In January 2009, he was the pilot of US Airways flight 1549, which lost both of its engines when they were hit by a flock of geese while taking off from New York’s LaGuardia Airport.

With just minutes to act, Sully successfully landed the Airbus A320 on the Hudson River, saving all 155 souls on board – not to mention potential casualties had the aircraft hit the ground in the city.

The event, which became known as the "Miracle on the Hudson" is the subject of director Clint Eastwood's latest film, the biopic Sully.

After making American Sniper, which was a big hit, the 86-year-old actor and director wasn't initially convinced there was a film to be made from Sullenberger's book, Highest Duty.

“This guy Sullenberger did a fabulous job landing the plane,” he says. “All 155 lived. Where’s the conflict there?”

Instead, he found the drama in the fact that Sully (played by Tom Hanks) and co-pilot Jeff Skiles (Aaron Eckhart) were forced to defend their actions during an investigation by the National Transportation Safety Board that threatened to destroy their reputations.

“Sometimes you have to look deeper,” says Eastwood, who discovered that Sully lived close to Oakland, California, near to where both he and Hanks come from.

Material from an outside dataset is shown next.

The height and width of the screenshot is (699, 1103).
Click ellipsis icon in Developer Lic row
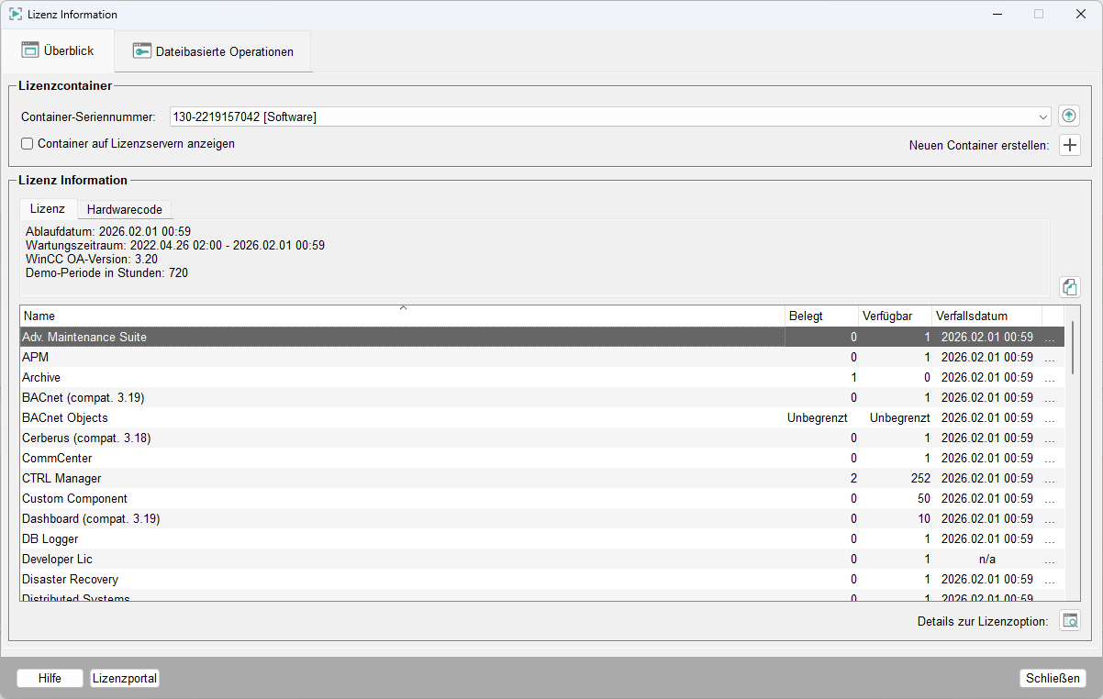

Another attraction for Eastwood was his interest in aviation – he has been a helicopter pilot for 35 years.

“I was always fascinated by it as a kid, though I never followed through with it until I was an adult,” he says.

Eastwood even survived a plane crash in 1951, when a Douglas AD bomber he was travelling on, during a brief spell in the army, went down in the ocean near Point Reyes.

“Aviation is very exacting,” he says. “You need an exacting person, somebody who is really good with detail and who lives by the rules – and Sully is that kind of guy.

“He didn’t live by the rules in making the decision about landing in the Hudson, because he’d been through training. He never imagined himself doing that, I don’t think. He might have thought about it, at some time in his life, but all of a sudden you have to make a lot of things happen in a few seconds. And that’s what the story is about.”

Watching the ultra-modest ­Sully react under pressure, one of the themes of the film is what it means to be a hero.

“It is a ridiculously overused word, because it’s a shorthand, somehow, for accomplishment,” says Hanks, who believes Sully – like any pilot – is a hero for simply flying safely day in, day out. “Is he a bigger hero than the frogmen who jumped out of helicopters to pull people out of the water? They’re heroes too. There was an awful lot of heroism on display that day.”

Hanks had met Sully shortly after the Miracle on the Hudson, at a party during Oscar season. “He was like a combination of Elvis and John Wayne,” the actor says, with a laugh. But when it came time to portray him on film, Hanks witnessed that “exacting” side that Eastwood speaks of.

“He had the entire script and it was noted, highlighted, underlined, dog-eared, paper-clipped ... he had a lot of things he wanted to tell me about what was wrong with this script,” he says.

With these details ironed out, Sully the movie became a reality – with Eastwood recreating the crash-landing and evacuation with genuine emotion and terror.

“There were a lot of ‘what ifs?’ But he [Sully] did the right thing – a water-landing can be done if it’s executed right,” says the director.

Not that the real-life Sully is likely to get big-headed as the focal point of a major motion picture.

“As Tom says in the final part of the picture: ‘We all just did our jobs’ – and that’s the way Sully is,” says Eastwood.